-- Information follows --

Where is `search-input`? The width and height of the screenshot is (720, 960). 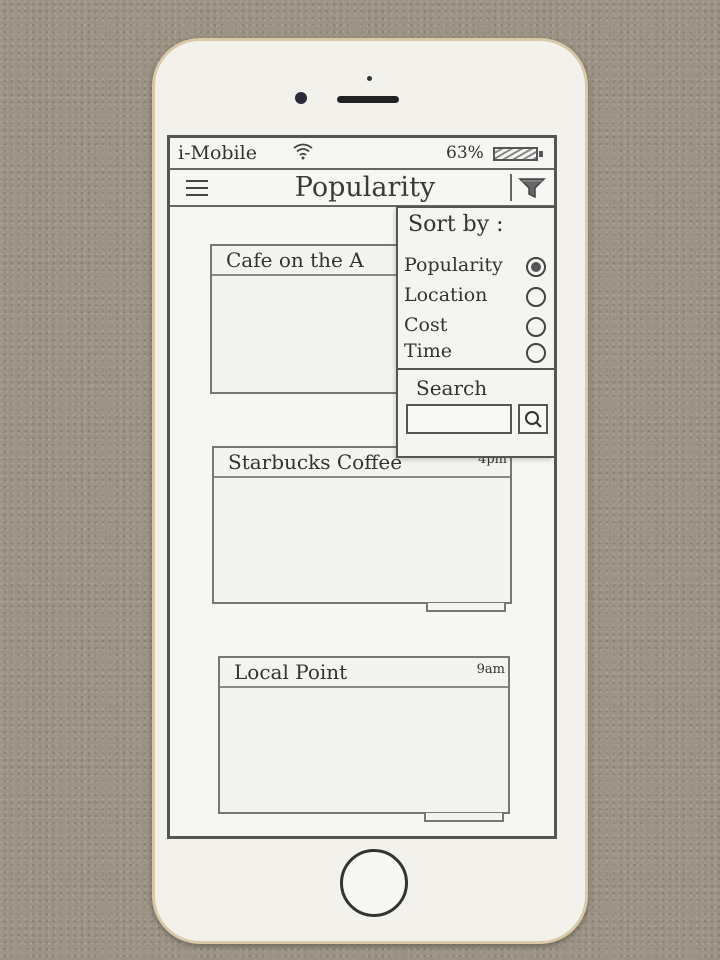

-- Information concluded --
-- Information follows --

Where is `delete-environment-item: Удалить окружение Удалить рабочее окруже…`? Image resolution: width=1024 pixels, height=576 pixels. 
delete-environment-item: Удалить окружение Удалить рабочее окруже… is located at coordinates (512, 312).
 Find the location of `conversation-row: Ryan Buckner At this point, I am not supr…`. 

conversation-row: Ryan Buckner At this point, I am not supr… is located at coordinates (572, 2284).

-- Information concluded --

Work order: In the stretch from the line containing "pixels, height=576 pixels." through the line containing "conversation-row: Ryan Buckner At this point, I am not supr… is", change "location" to "position" and write those lines out again with nothing else altered.

Result of the task:
Where is `delete-environment-item: Удалить окружение Удалить рабочее окруже…`? Image resolution: width=1024 pixels, height=576 pixels. 
delete-environment-item: Удалить окружение Удалить рабочее окруже… is located at coordinates (512, 312).
 Find the position of `conversation-row: Ryan Buckner At this point, I am not supr…`. 

conversation-row: Ryan Buckner At this point, I am not supr… is located at coordinates (572, 2284).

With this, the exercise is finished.